Putzt Euch, tanzt, lacht by Karin Peschka

Another provincial story. A mixture of grief and mental health, the claustrophobia of rural life, the lack of options – it’s like she took all the things I am fascinated by and wrote a novel.

Streulicht by Deniz Ohde

Don’t worry, dear English reader, I will also share books in English. Deniz Ohde was also on the German Book Prize longlist and it’s another “working class narrative”. It’s a story of a mother abandoning the family though, so, those are always tricky for me. Still, I am willing to give it a go.

The Mountains Sing by Que Mai Phan Nguyen

A Vietnamese family generational story exploring the impact of war and the devastation it has reverberating through the generations. I am always interested in these stories, I think we yet understand very little on how trauma is passed down the generations and it is something I am interested in.

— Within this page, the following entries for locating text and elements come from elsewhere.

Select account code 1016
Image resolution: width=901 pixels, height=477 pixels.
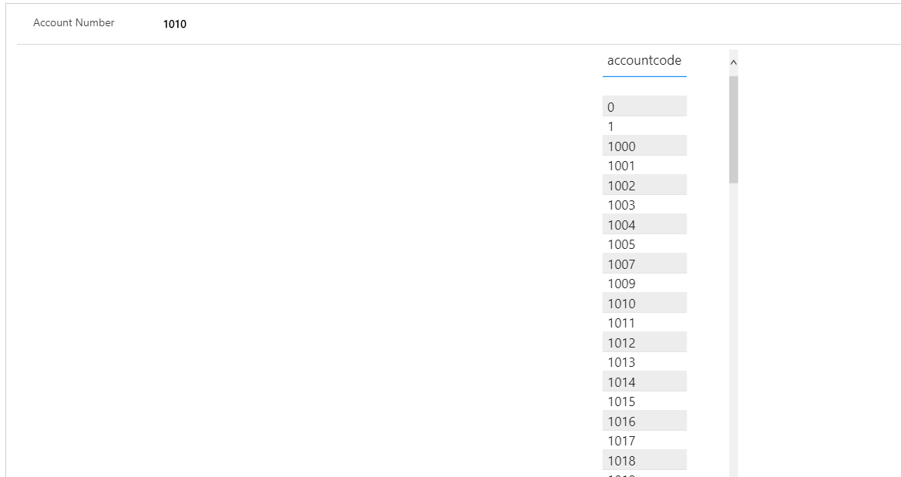(x=644, y=420)
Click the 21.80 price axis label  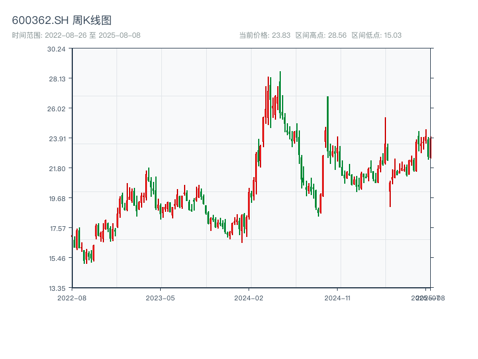click(x=57, y=169)
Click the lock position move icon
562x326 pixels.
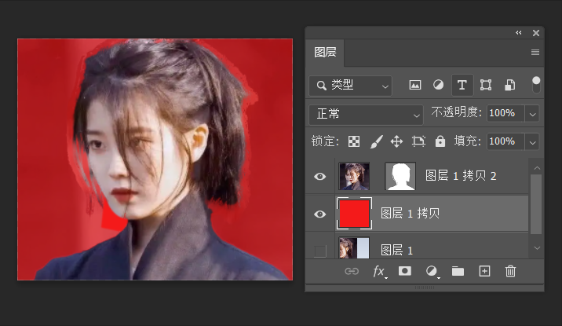coord(397,141)
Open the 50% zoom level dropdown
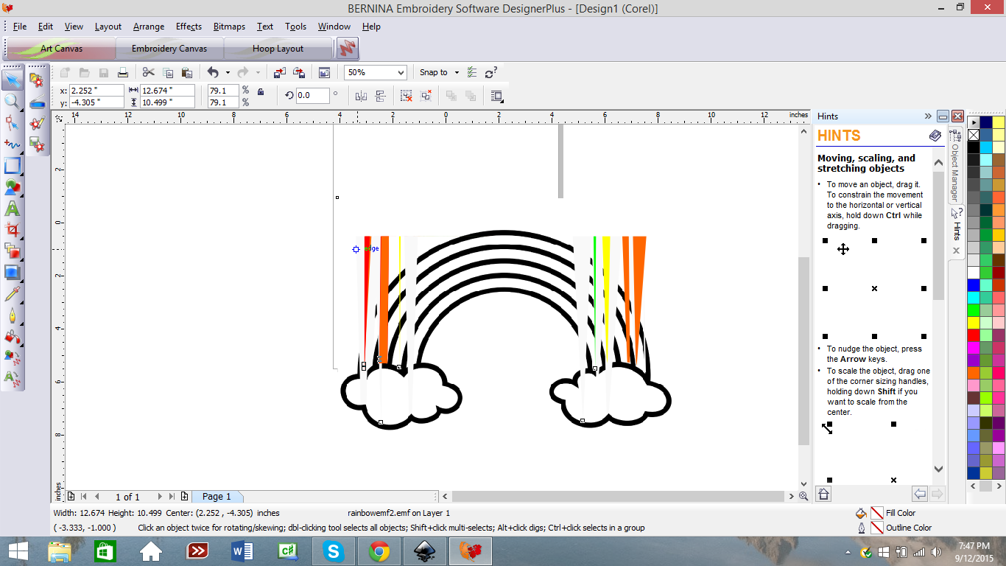The image size is (1006, 566). [401, 72]
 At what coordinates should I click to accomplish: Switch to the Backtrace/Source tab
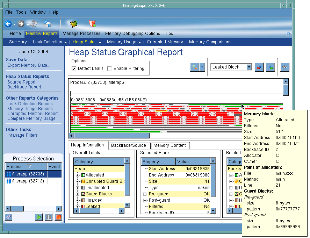128,145
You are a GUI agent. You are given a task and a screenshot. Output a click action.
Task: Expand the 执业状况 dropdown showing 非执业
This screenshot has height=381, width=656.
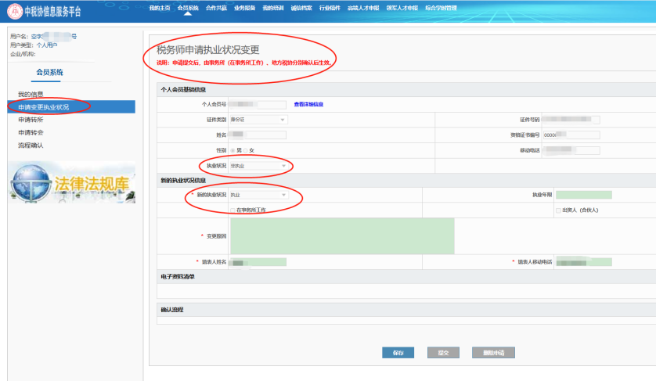(258, 166)
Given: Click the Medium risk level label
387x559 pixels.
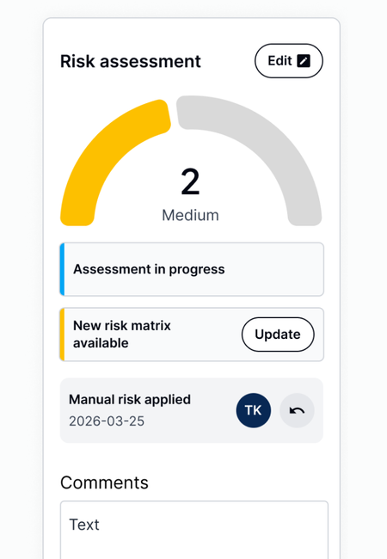Looking at the screenshot, I should click(x=190, y=215).
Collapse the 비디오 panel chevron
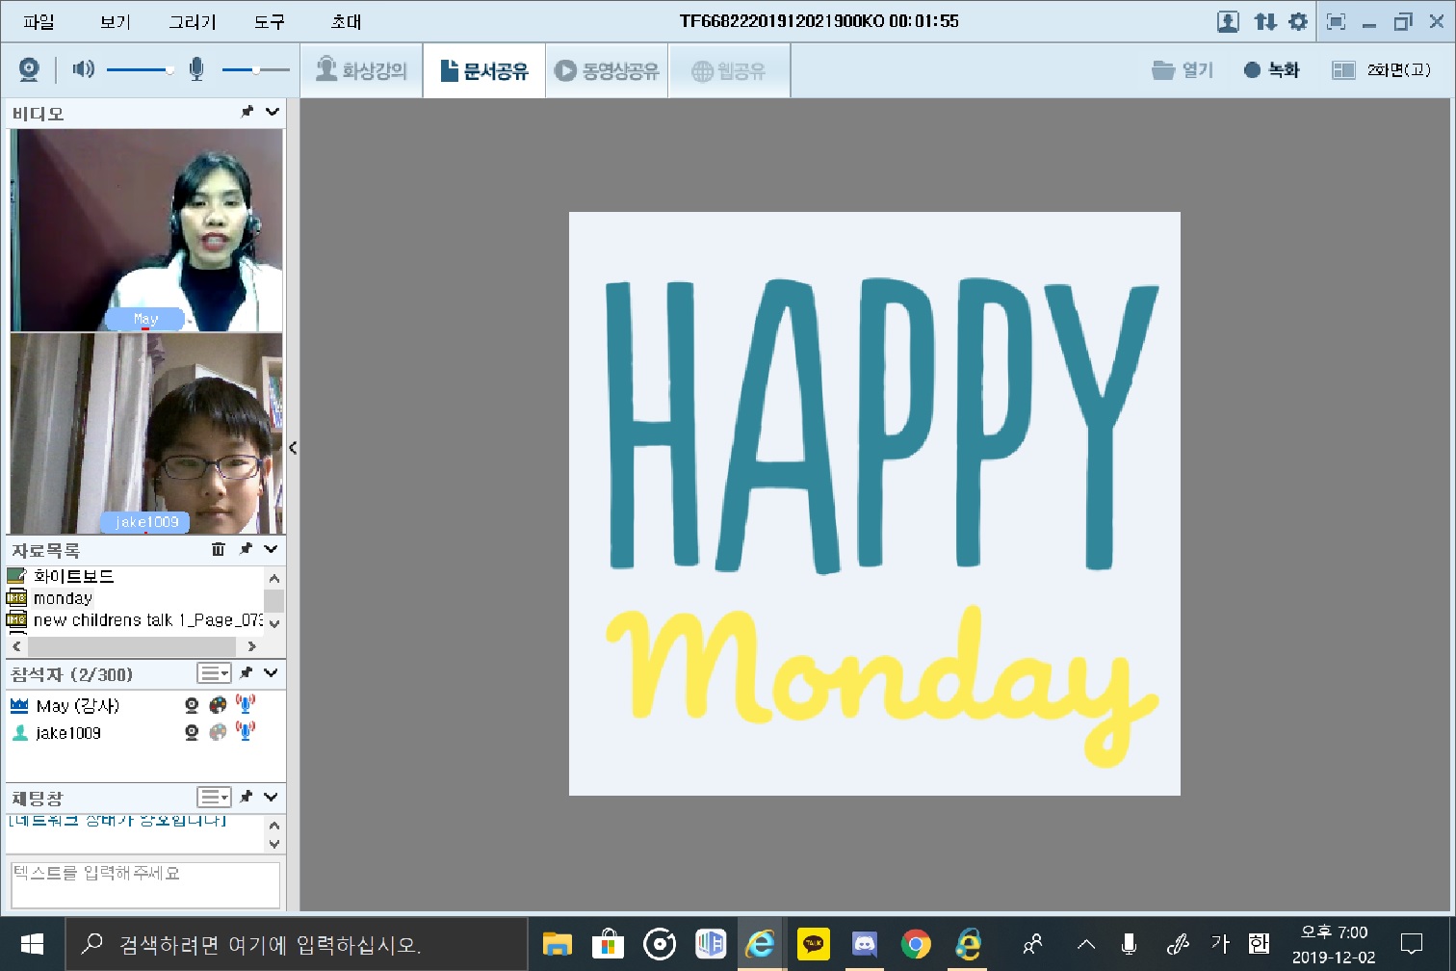The image size is (1456, 971). click(273, 113)
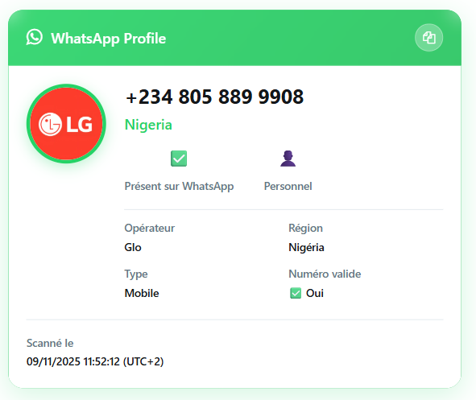Click green check above Présent sur WhatsApp

coord(179,159)
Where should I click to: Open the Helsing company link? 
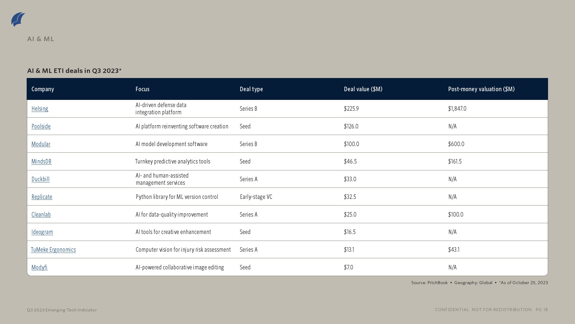click(x=40, y=109)

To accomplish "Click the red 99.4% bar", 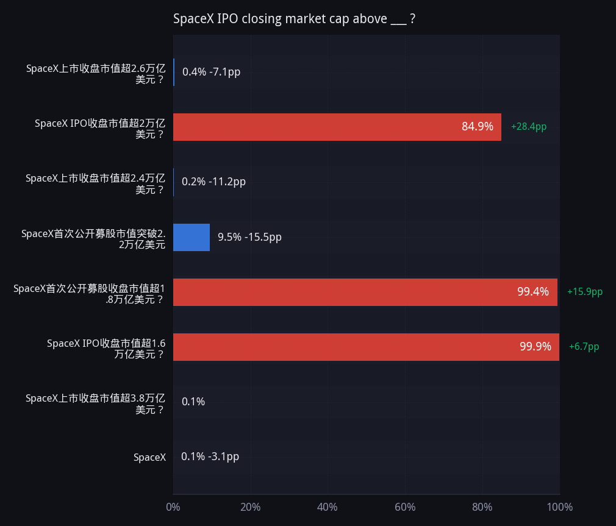I will coord(365,292).
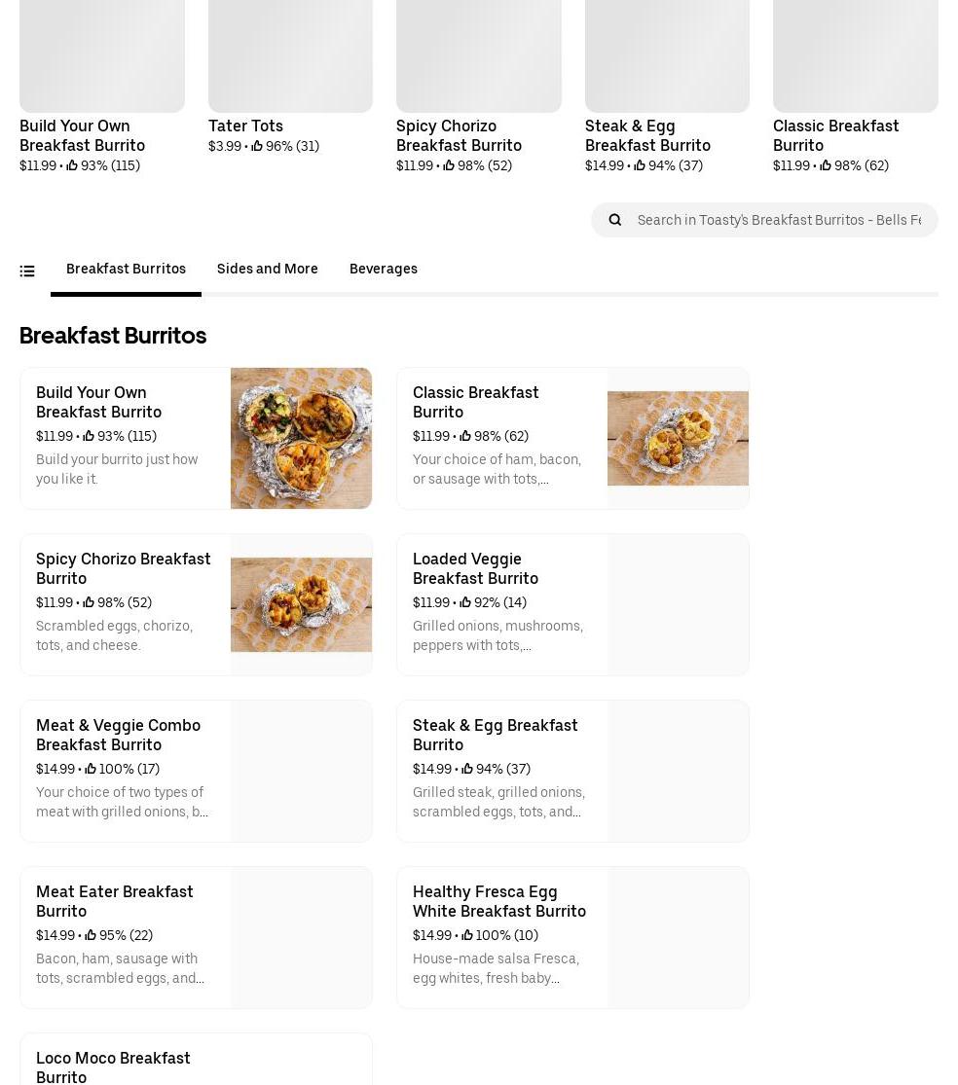The image size is (958, 1085).
Task: Click thumbs-up icon on featured Steak & Egg Burrito
Action: click(x=640, y=166)
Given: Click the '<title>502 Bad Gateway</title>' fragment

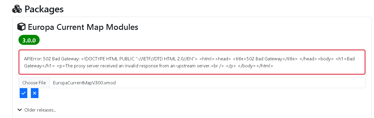Looking at the screenshot, I should coord(265,59).
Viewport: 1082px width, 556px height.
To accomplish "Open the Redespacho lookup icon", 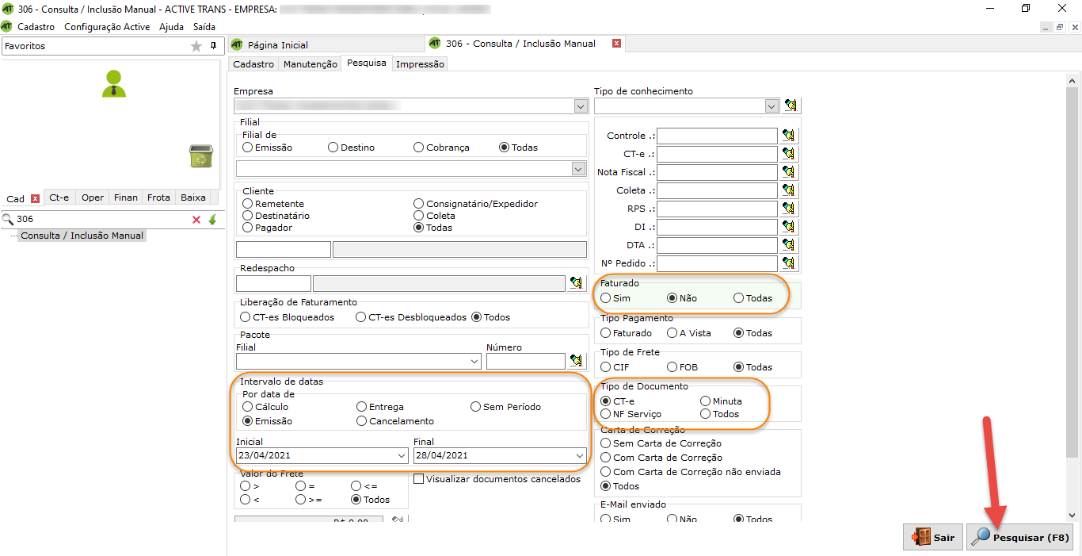I will pos(577,283).
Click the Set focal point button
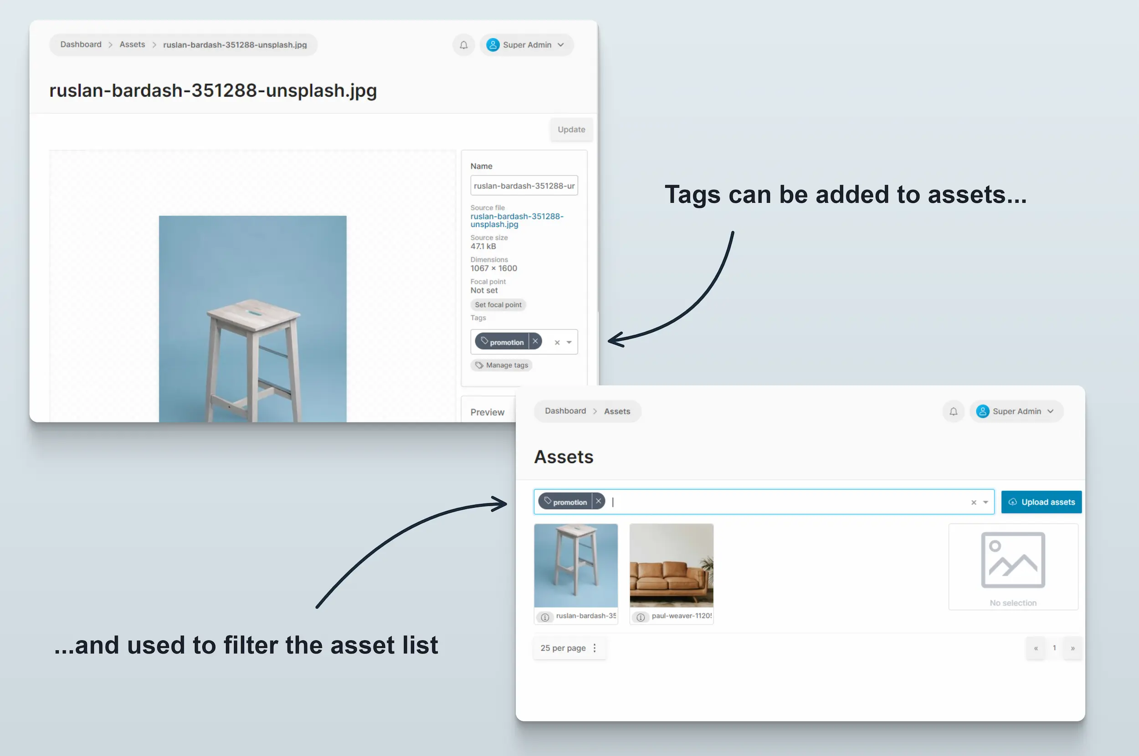Image resolution: width=1139 pixels, height=756 pixels. coord(498,304)
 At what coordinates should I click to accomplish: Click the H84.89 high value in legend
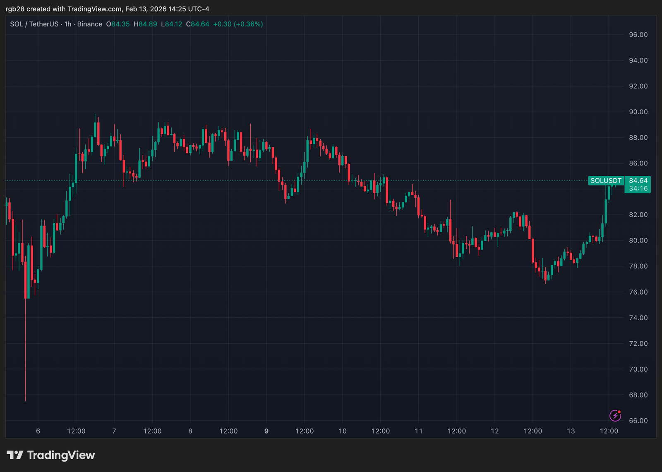click(145, 24)
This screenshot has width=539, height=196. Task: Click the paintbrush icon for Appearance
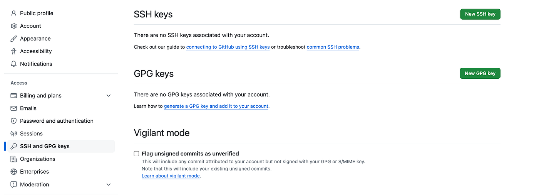click(x=14, y=39)
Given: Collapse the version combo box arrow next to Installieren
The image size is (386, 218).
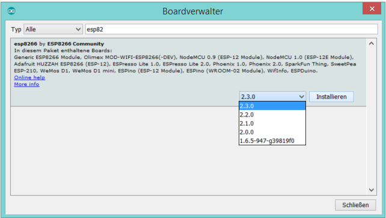Looking at the screenshot, I should (x=302, y=97).
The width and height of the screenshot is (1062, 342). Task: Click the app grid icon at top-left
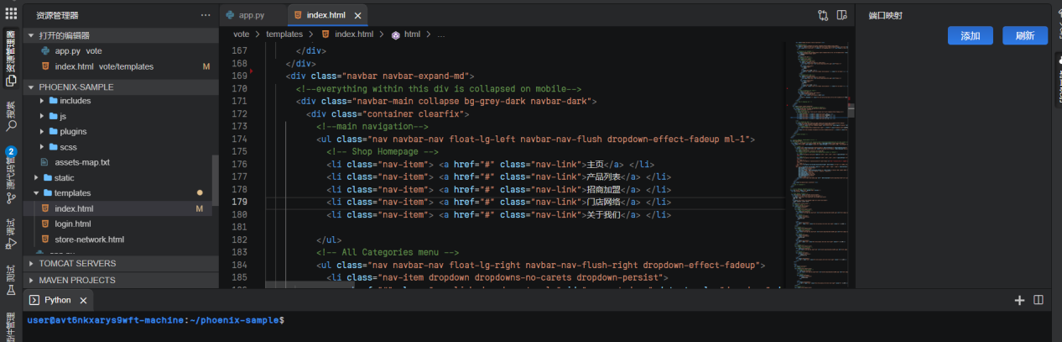11,14
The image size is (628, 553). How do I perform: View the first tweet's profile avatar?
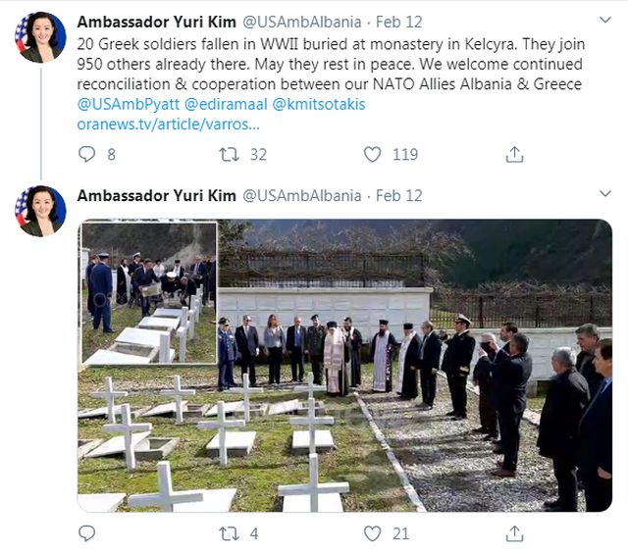40,37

Why the Germans do it better by John Kampfner

I started it in September, but put it aside for Black History Month but I am keen to continue. I have often issues with this type of book, because in my mind this kind of superlative does not apply to any country and certainly not to my home country. Despite the fact, that I think that there is a lot that Germany does well, I doubt this kind of generalised statement applies. I am curious to see if he picks up on this and how. I think the comparison is with the UK in general, so it will be fascinating to see how much I nod along, too.

Das Palais muss brennen by Mercedes Spannagel

A debut novel described as a reckoning with the right wing elite in Austria. I am here for it. A friend of mine read it and said it was incredibly funny (am I the only one who goes through life thinking that Austrian humour is definitely the best humour?)

Homecoming by Colin Grant

A series of interviews with men and women who came from the West Indies to Britain in the 1940s – 1960s. I heard great things about this book. I am particularly interested in how people arrived were treated here in Birmingham, so I hope there are several accounts in this book from the Midlands.

How we met by Huma Qureshi

Huma grew up in Walsall, here in the Midlands so that is the main reason, I wanted to read this book. As much as I don’t feel at home here at all, I am still seeking out “local” stories. Go figure.

Which one should I read first?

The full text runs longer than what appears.